Two, we have yet to see a statement promising that users will never again be (and should never have been in the first place) suspended, banned, deleted or otherwise penalised for 'violating' a policy which had never been shared publicly with LJ's customers prior to the punitive action. This kind of ex post facto attack is at the very heart of why both fandom and non-fandom LJ users have been outraged by the Strikethrough and Boldend user suspensions.
Yay, they're not lumping together fandom and child pornographers anymore! They say they don't -- right...?Today we're announcing a revision to the process of how we deal with reports of child pornography. (Please note: We *know* there's a difference between the vast majority of fan art and child porn. We're definitely not lumping these things together.)
Let's leave entirely aside their qualification that it's 'the vast majority of fan art' which isn't child porn. (In fairness, someone could, in fact, take a real photograph of a real child being sexually abused which was real child pornography, apply a couple of Photoshop or GIMP filters, and claim it's fanart.* They'd be sneered out of any fandom they tried that tactic in, and quite likely be reported by fandom users themselves, but that's neither here nor there.)

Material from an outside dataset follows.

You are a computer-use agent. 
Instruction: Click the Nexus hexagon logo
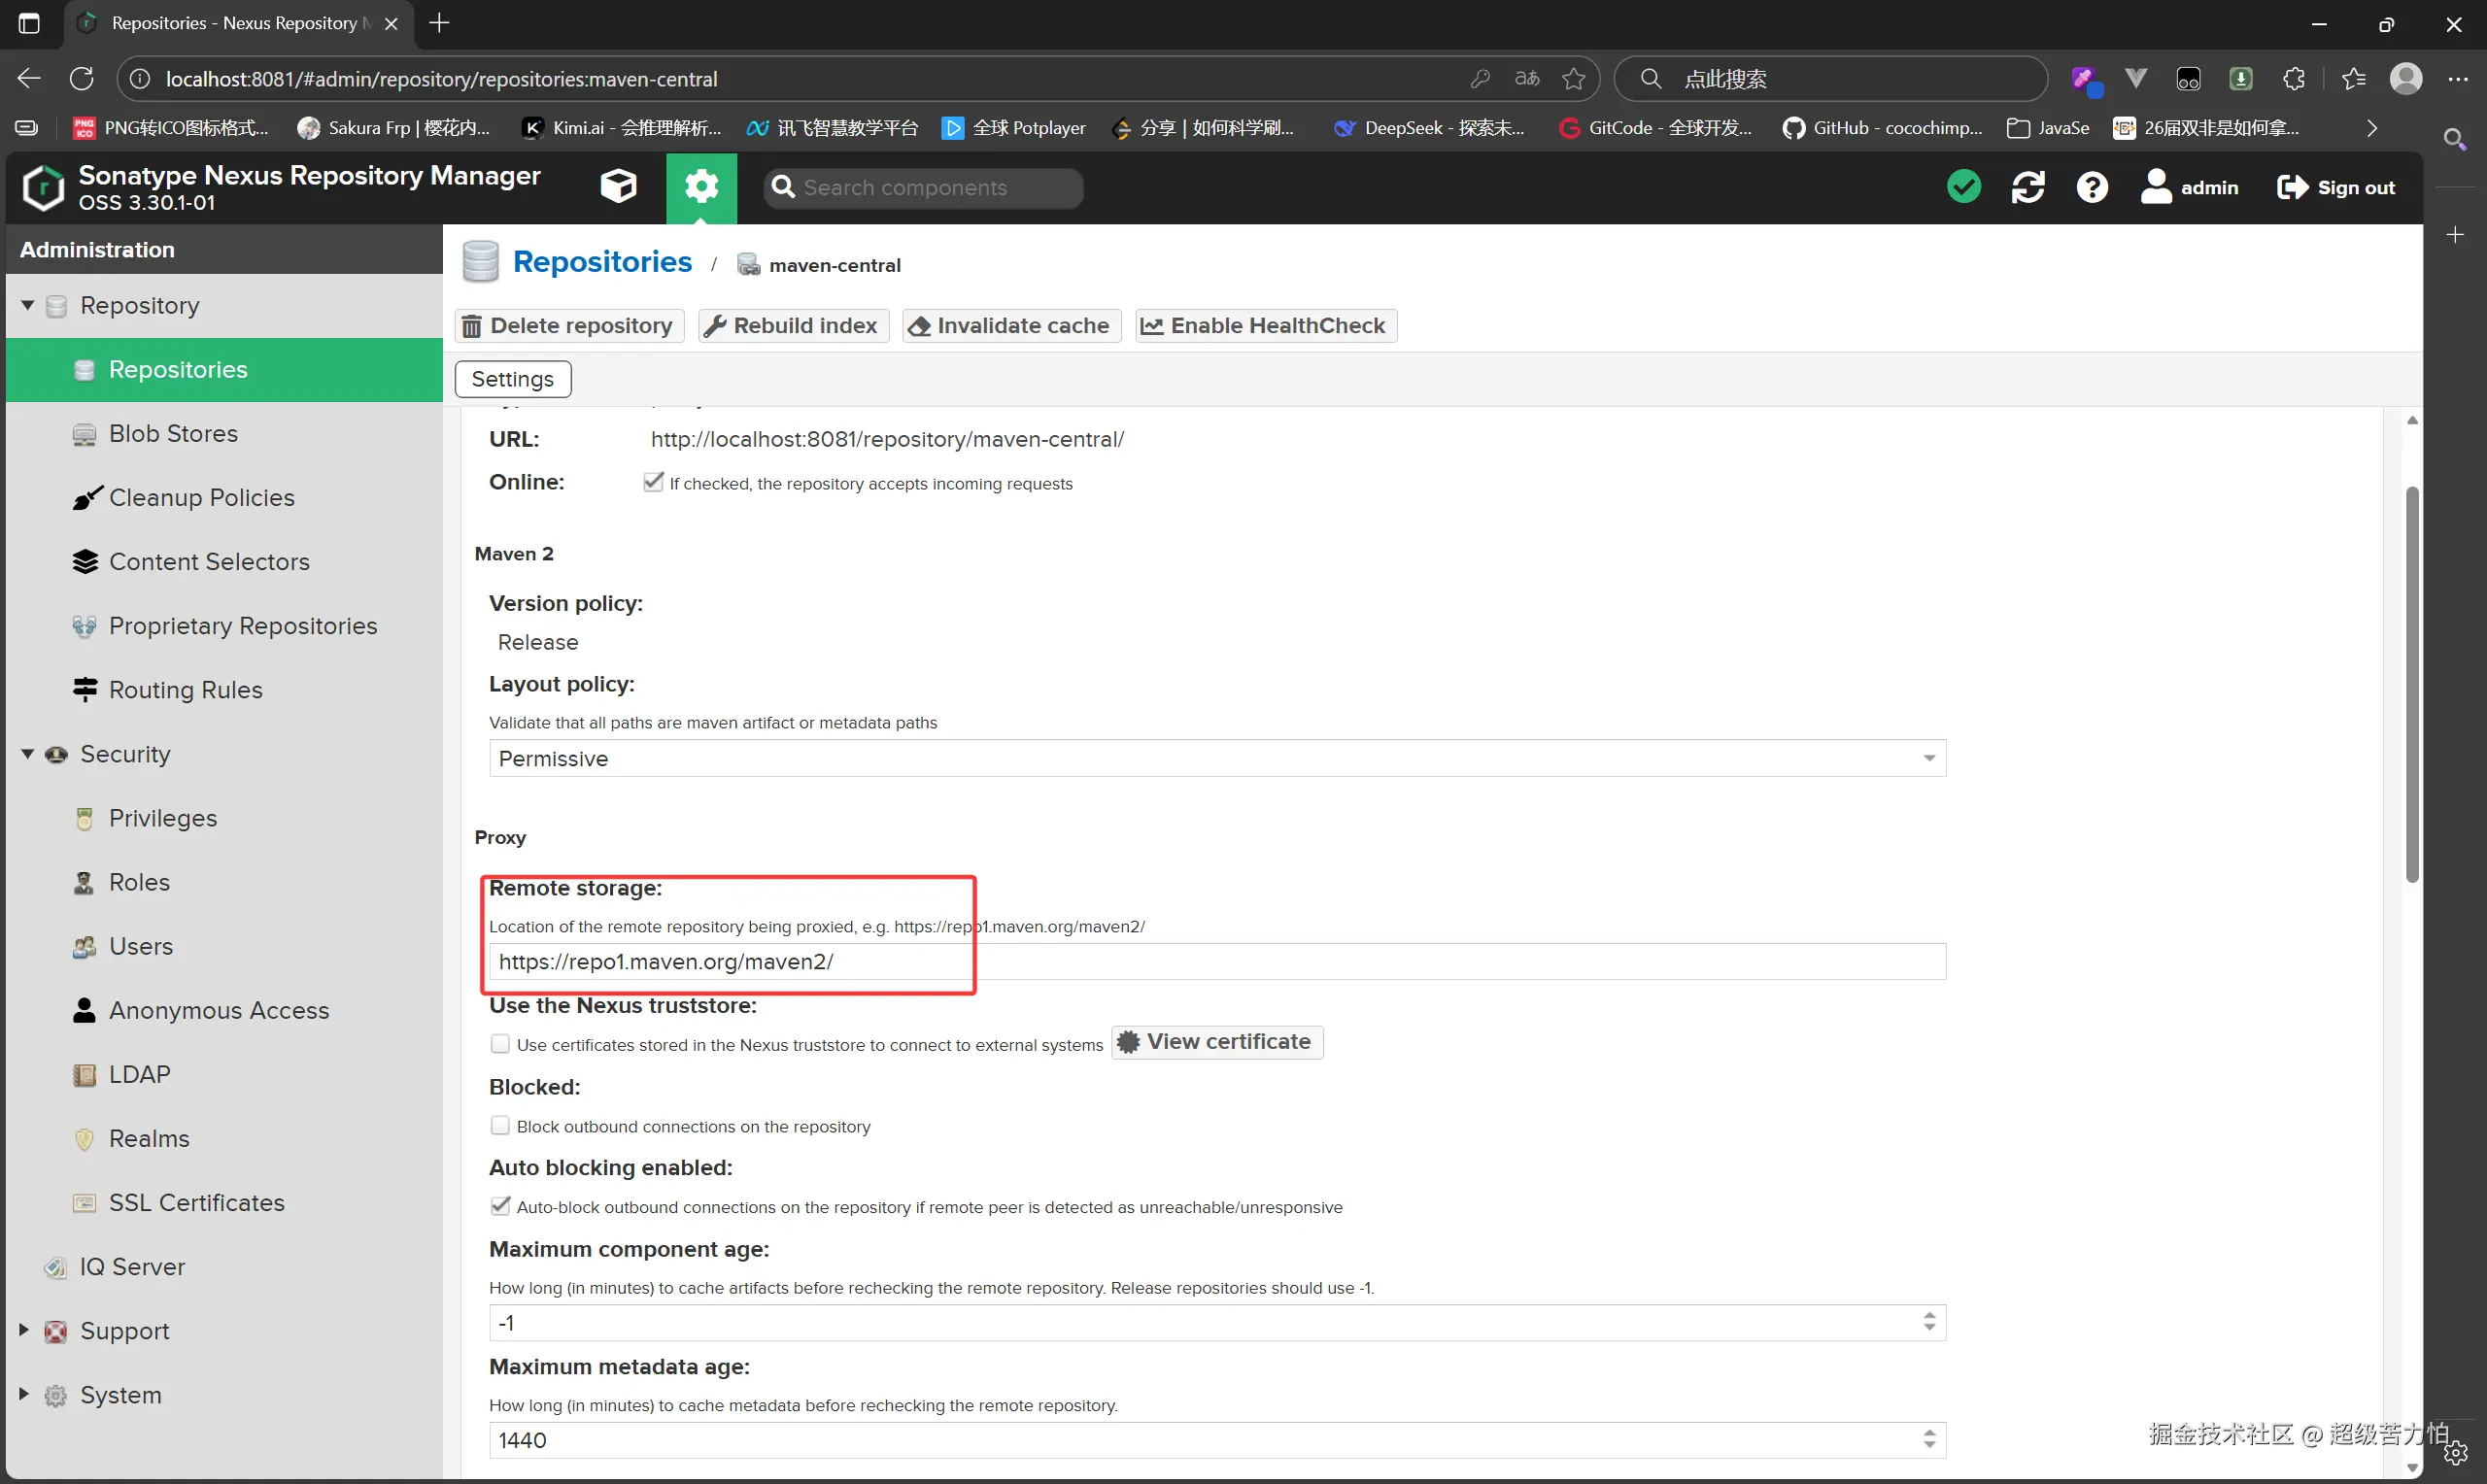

They say they know the difference. Yet they fail to distinguish between fanart and child pornography, twice, later in the very post in which they've made that claim:
To start with, the ground rules: We accept all reports of potential child pornography that are reported to us, regardless of the source, but will only take action when that material violates our policies.That means we will accept reports even from people or groups that are annoying or have an axe to grind, but if content is not in violation of the policy, it won't have any effect.This would be wonderful news, if it were reassuring to anyone other than a straw man.
(b) Our process for drawings, cartoons, animation and other non-photographic images is slightly different. An image of this type that obviously violates our policy will be treated the same as a photographic image of child pornography, but in questionable cases involving a non-photographic image we will adopt a "two strikes" process. [emphasis mine]Oh, the problems with this phrasing.
(b) Our process for drawings, cartoons, animation and other non-photographic images is slightly different. An image of this type that obviously violates our policy will be treated the same as a photographic image of child pornography, but in questionable cases involving a non-photographic image we will adopt a "two strikes" process.[emphasis mine]
Many of you have asked about whether or not it is OK to link to outside content that falls into the category of child pornography, and the short answer is no, it's not OK. Think about it: If we said it was OK across the board to link to child pornography, then people would make communities just to do so.There's a reason our online playground is called the Internet and the World Wide Web, and that reason is that different parts of it are hyperlinked together.
This new process might have changed the way that two members were recently permanently suspended without warning. In respect to their privacy, we aren't going to get into details of any individual suspensions. But you should know we are reaching out to these people'[M]ight have changed'...? Oh, I give up.